2人は藤堂 天に会うにあたり、黒子と1つ約束を交わすこととなった。
それは、「無理な勧誘はしない」ということだった。
「勧誘は一切しない」となっても良いところではあるが、そうならなかったのはリコが黒子に懇願したためだ。
過去の黒子の失敗と、「勧誘の方はたぶんダメだと思います…が。それでも、いいですか?」という前置きは有難く頂戴しつつ。
一縷の希望があると信じて、「正式に藤堂 天を勧誘をする機会を、一度だけは許して欲しい」と。

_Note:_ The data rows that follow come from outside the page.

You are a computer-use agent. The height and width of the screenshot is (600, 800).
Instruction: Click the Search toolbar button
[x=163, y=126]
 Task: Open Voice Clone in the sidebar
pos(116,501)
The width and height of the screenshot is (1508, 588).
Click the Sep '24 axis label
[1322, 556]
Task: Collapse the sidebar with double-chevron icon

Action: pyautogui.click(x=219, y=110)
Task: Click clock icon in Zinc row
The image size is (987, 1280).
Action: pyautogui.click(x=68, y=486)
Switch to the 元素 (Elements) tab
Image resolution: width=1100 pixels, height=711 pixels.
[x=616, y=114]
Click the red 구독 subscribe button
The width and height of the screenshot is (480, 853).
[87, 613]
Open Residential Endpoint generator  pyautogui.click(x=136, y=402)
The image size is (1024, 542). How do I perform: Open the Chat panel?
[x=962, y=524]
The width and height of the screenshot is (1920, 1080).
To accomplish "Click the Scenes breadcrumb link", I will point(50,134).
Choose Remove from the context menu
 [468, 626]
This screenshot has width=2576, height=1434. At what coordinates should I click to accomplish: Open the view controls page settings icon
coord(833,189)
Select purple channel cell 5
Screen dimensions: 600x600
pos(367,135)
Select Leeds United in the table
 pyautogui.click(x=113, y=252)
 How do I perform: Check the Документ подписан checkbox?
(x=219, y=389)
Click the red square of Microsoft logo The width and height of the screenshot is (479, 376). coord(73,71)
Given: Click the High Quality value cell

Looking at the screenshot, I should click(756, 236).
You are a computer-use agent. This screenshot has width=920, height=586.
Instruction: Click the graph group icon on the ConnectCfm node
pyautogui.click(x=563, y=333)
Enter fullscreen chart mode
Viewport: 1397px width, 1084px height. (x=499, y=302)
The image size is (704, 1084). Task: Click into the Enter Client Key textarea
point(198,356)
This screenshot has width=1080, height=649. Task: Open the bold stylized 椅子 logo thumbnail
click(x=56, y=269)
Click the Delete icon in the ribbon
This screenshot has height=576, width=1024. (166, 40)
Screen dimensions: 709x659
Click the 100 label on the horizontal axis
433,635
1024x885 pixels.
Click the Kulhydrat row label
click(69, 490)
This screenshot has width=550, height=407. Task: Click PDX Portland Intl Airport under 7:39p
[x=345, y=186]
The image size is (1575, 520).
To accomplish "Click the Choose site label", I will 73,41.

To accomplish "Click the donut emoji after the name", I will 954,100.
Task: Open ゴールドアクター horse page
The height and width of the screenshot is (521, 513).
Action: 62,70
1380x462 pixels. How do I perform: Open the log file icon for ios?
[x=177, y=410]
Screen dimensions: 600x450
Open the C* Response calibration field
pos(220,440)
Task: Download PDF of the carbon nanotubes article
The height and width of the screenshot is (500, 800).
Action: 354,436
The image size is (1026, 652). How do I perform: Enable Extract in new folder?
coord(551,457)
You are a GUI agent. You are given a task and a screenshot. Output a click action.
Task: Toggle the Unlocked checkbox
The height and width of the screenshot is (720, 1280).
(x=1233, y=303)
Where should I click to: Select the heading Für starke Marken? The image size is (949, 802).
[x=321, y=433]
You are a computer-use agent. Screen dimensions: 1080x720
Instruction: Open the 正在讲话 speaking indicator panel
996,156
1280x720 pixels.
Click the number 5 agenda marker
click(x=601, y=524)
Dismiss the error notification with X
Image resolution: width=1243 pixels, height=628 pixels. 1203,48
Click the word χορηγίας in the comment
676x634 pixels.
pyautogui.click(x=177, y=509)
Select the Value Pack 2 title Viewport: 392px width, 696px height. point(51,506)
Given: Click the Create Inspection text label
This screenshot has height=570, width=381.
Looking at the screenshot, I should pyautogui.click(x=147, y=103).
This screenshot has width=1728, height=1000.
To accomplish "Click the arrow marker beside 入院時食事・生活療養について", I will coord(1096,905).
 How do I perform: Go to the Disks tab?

黒子がそれを了承したのは、「純粋に藤堂 天と話がしたい」という自身と類似した思いを、先輩2人から感じ取ったためであろう。
「分かりました。それでは…」
抱く思いは、それぞれ違って当然だ。
しかし、目的とする少女は同じである。
一人では決して辿り着けなかったところに立っている。
だからこそ、せめて今だけは、協力するということ以外に残されてはいない。
確かめるようにそう考えてから、黒子は決意した勢いに任せるように口にした。
「明日の昼休み、藤堂さんに会いに行きましょう」
黒子のその言葉を合図にするかのように、リコと伊月が深く頷いた。
それはまるで「自分たちは引かないし、黒子にも引かせはしない」という意思を、黒子に示しているようであった。
今の取り決めを無効にすることは決して無い、と念押しするかのように。
リコと伊月が始めた“藤堂 天探し”がついに、大詰めを迎えようとしている。
ところが…
一区切りするように「今日はここでお終い」とはならなかった。
リコと伊月、そして黒子の長く続いた対話が終わりに差し掛かったその時。
白く眩しい強い光が、3人のことを明るく照らしたのであった。